The Vast of Night
by George Wolf
The Vast of Night wastes no time in transporting you to another world.
Opening with vintage Rod Serling welcoming us to “Paradox Theatre,” director Andrew Patterson unveils an incredibly polished debut, one that’s full of meticulous craftsmanship, effective pacing and wonderfully engaging storytelling.
Picture the small town of Cayuga, New Mexico in the 1950s. As the gymnasium stands are filling up for the night’s big high school basketball matchup, a smooth-talking radio DJ and a wholesome teen have stumbled onto something very, very big.
Fay Crocker (Sierra McCormick) is filling in for the local telephone operator as WOTW’s nighttime show with Everett “The Maverick” Sloan (Jake Horowitz) playing in the background. But a strange transmission is also coming through the radio, and Fay lets Everett know about it.

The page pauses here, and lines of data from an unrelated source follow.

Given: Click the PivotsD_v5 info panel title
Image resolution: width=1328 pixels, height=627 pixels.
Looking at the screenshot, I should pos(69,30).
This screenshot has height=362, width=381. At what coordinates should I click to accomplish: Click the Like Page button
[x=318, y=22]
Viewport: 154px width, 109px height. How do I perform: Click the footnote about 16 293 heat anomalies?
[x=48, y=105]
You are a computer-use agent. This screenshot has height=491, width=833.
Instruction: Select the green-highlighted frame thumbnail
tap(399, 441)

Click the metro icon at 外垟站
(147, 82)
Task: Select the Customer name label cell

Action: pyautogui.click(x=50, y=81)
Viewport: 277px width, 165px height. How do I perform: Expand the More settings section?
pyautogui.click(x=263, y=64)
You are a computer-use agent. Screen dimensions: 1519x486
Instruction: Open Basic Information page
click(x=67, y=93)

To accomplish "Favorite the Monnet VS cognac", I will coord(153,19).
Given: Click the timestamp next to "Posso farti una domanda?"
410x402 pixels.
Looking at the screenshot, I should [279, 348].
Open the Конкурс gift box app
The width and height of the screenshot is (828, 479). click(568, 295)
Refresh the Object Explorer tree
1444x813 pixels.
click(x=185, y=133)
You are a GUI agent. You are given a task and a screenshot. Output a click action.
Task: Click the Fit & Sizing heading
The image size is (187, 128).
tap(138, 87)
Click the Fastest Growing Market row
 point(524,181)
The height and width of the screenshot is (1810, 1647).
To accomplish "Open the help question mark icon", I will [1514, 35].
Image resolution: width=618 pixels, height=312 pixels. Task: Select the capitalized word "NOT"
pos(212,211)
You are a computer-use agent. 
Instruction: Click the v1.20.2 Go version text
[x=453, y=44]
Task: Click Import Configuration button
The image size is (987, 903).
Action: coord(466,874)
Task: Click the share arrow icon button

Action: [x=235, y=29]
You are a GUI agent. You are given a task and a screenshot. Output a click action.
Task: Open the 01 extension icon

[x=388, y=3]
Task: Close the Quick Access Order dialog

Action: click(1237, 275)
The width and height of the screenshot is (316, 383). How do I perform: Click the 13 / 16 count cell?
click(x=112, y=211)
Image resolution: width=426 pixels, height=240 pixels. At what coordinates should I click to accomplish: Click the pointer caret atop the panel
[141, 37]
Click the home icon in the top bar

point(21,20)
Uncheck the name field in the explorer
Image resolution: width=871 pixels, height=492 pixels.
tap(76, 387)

Everett opens the mic to ask if any of his “five listeners” can identify the sound, and Billy (Bruce Davis) calls in with a mighty big story to tell. Mabel (Gail Cronaur) has one, too, leading Everett and Fay off into the New Mexico night to search for answers.
Peterson’s commitment to production and sound design results in a totally immersive experience. The period details – from costumes to recording equipment – are more than just historically correct. Paired with the rapid-fire, comfortably lived-in dialog from screenwriters James Montague and Craig W. Sanger, they create a throwback setting that charms without the tell of undue effort.
Peterson also flexes confidently behind the camera, moving from extended tracks to slow pans to quiet stills, all in service of the film’s wondrous tone. With McCormick and Horowitz leading a stellar ensemble, what could have been a generic sci-fi time filler becomes a smart parable with an eerie grip.
The Vast of Night is a film about listening. To each other, to the stars, to the ugly secrets of our past and to the great possibilities of our future.
And speaking of the future, Andrew Patterson has a bright one.